In 2018, Hope for Justice created a subsidiary called Slave-Free Alliance Ltd, a "not-for-profit social enterprise" offering services including site assessments, online resources, and technical consultations to help organisations protect their operations and supply chains against modern slavery. MAG, the owner of Manchester, London Stansted and East Midlands airports, credited the expertise of Slave-Free Alliance in enabling it to “independently review, benchmark and develop processes to help combat modern slavery”. Other Slave-Free Alliance members include Aviva, Experian, Dixons Carphone, Biffa, Morrisons, AstraZeneca and Arriva, and industries represented among the wider membership include professional services, engineering, data analysis, IT, utilities, energy, environmental services, manufacturing, agriculture, insurance, legal, pharmaceutical, property, recruitment, retail, transport and waste management.

In 2020, Slave-Free Alliance also launched in Australia, with its first member being the supermarket chain ALDI Australia. As of 2022, Slave-Free Alliance was reported to have 95 members, including 10 FTSE 100 companies.

== Dismissal of former CEO ==

=== Ben Cooley, co-founder and former CEO ===
On 28 May 2021 Hope for Justice announced that co-founder and CEO Ben Cooley's employment had been terminated following an investigation and disciplinary hearing. The charity revealed that although "the allegations were not of a criminal nature and no other members of the leadership team were implicated, they were determined to be serious and the Charity Commission was duly informed." On 3 June 2021 Civil Society News reported a UK Charity Commission spokesperson as saying "The charity has kept us informed throughout the independent investigation. We recently received an update to the serious incident report and are currently assessing this information. We cannot comment further at this time."

Ben Cooley publicly criticised the investigation and disciplinary hearing processes in the charity sector press saying, "I fundamentally disagree with the outcome" and "I wish that the process had been handled better and more consideration had been given to the fact that there was limited evidence available due to the historical nature of the allegation." Cooley also publicly posted on social media "I cannot agree with the decisions recently being made around my leaving Hope for Justice," and also said that it "is time for me to move on."

On 22 June 2021, however, Hope for Justice confirmed that an Appeal Panel had been convened but that they "upheld findings of gross misconduct against Hope for Justice co-founder Ben Cooley after an investigation into his behaviour while in the post of CEO". The charity stated that "In light of its detailed review, the Appeal Panel found no valid or credible challenge had been submitted to any part of the outcome of a Disciplinary Panel hearing held at the end of May 2021. Hope for Justice is therefore able to confirm Mr Cooley’s dismissal."

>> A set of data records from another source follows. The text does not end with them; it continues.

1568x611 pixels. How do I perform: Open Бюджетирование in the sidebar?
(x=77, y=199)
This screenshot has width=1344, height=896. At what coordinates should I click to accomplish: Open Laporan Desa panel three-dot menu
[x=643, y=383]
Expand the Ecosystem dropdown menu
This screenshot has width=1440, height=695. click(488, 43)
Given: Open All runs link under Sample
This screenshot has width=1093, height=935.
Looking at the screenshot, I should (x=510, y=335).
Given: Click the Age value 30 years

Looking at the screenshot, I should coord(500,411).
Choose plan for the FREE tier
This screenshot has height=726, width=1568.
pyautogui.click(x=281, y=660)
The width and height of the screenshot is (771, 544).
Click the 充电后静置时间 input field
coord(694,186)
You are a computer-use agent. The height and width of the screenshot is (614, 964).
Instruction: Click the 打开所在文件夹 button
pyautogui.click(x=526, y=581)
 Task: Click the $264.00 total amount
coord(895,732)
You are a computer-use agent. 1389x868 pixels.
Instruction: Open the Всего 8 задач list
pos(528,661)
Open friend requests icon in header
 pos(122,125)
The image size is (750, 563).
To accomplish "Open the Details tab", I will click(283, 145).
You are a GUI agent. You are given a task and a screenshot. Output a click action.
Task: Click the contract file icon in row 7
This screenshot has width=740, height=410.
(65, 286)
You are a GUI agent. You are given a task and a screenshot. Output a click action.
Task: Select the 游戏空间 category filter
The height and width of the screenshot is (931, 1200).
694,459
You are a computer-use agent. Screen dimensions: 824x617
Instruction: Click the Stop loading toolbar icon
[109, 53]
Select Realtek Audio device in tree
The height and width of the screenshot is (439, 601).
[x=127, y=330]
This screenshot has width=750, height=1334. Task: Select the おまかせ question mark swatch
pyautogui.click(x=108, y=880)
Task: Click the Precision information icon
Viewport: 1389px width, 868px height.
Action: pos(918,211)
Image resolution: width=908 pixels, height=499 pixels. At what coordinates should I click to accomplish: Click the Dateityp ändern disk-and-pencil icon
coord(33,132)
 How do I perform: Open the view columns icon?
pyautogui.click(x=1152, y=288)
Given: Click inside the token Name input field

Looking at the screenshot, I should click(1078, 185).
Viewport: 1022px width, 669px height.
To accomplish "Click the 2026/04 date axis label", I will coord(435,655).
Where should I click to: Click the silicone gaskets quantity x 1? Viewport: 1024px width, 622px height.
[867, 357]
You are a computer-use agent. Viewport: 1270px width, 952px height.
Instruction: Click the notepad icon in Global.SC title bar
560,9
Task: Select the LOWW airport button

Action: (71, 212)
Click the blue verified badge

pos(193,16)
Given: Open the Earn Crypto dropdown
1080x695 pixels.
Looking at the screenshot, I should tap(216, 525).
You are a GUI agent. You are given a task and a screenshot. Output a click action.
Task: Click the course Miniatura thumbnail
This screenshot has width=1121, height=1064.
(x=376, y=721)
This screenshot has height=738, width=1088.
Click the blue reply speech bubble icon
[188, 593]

Commenting on the work of the investigation into Ben Cooley's conduct the charity stated that "The Disciplinary Panel found Mr Cooley’s actions to have amounted to gross misconduct in his behaviour towards several employees over a period of time, as well as irreparable breach of trust and confidence with the organisation. Sensitive personal details are being kept confidential to protect the identities and interests of the complainants and their families." Peter Elson, chair of the trustees at Hope for Justice, said "We are grateful that those affected ultimately felt able to come forward, for the courage they have shown, and that our whistleblowing policy has allowed them to do so discreetly and in confidence. We are committed to learn and grow from this experience and will do all we can to prevent misconduct and to promote a positive, respectful and inclusive environment and culture."